Alex America and the US Election Race, by Andy Luke, published by AG Publishings

THE US Presidental race is under way in Andy Luke's debut novel and a megalomaniac billionaire dominates the airwaves. So far, so 2016.

Morgan Rump though, is somehow more extreme than the real thing, first seen in full SS uniform saying he's “as bad as Mussolini”. Conspiracy theorist Axel America can hardly claim the moral high ground, as his car boot deportation of a Hispanic cleaner proves.

It reads like an obscene cartoon – think hard-boiled Spongebob or red-light-district Animaniacs. Packing Axel America into 15-minute cartoon bursts might better contain the rants and flights of fancy that overwhelm the plot.

Weaponised loudspeakers and colourful New World Order monsters prove Belfast man Luke has no lack of imagination, yet the fantasies are inconsistent.

Faux News's OK Burly counts real-life Fox commentator Sean Hannity as a rival, while Rump competes with the barely mentioned Hillary Clinton to replace Obama.

A trim, a polish and a transition to comics or animation would help the story a lot. But then, as a shape-shifting lizard in the toxic mainstream media, I would say that.

Cathal McGuigan

 

Nutshell by Ian McEwan is published in hardback by Jonathan Cape

IF YOU thought a story narrated from the afterlife was innovative, get a load of this: Ian McEwan's latest novel is told from the perspective of a third-trimester foetus in the throes of an existential crisis.

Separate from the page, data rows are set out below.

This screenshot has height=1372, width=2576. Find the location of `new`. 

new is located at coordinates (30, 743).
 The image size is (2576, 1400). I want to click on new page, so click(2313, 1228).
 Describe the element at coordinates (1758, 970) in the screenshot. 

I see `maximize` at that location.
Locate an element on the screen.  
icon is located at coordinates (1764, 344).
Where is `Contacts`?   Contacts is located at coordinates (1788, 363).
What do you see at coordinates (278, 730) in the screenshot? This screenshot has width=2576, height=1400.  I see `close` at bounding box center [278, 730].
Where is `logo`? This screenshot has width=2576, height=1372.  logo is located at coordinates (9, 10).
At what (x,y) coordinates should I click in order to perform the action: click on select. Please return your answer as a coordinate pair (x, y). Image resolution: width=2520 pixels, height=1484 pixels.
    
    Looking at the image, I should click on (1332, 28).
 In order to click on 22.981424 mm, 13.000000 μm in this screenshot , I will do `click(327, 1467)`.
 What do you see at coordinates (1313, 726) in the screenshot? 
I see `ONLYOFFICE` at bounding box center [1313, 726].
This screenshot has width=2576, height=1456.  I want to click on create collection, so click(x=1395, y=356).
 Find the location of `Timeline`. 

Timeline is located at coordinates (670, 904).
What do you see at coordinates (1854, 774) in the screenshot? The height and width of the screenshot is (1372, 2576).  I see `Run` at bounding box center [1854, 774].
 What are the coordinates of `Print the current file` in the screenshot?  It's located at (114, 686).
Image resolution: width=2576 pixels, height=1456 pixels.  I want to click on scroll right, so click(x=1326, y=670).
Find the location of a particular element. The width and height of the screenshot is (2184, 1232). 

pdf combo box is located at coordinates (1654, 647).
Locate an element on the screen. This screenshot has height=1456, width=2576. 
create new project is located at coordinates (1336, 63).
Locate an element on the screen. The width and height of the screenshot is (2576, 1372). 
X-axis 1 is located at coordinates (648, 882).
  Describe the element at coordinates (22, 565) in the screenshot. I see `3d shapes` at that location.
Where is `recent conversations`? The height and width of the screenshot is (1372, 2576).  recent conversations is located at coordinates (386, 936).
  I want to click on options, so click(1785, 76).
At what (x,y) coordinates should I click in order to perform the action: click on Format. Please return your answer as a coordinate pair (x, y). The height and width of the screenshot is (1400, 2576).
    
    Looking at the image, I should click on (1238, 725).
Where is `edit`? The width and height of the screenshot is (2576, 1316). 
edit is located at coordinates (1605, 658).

The precocious womb-dweller has overheard mummy and uncle plotting to send his cuckolded father to the grave before he's even made it down the birth canal into a cradle. A wine buff with a penchant for podcasts, our not-yet-born narrator is as clever as the author, who spins this gripping yarn in his usual sublime prose, sprinkled with the blackest of comic relief.

The in utero viewpoint sounds gimmicky, but it's deftly handled by McEwan - in fact, at just shy of 200 pages, the only criticism one could level at this slender beauty is that it's over all too soon.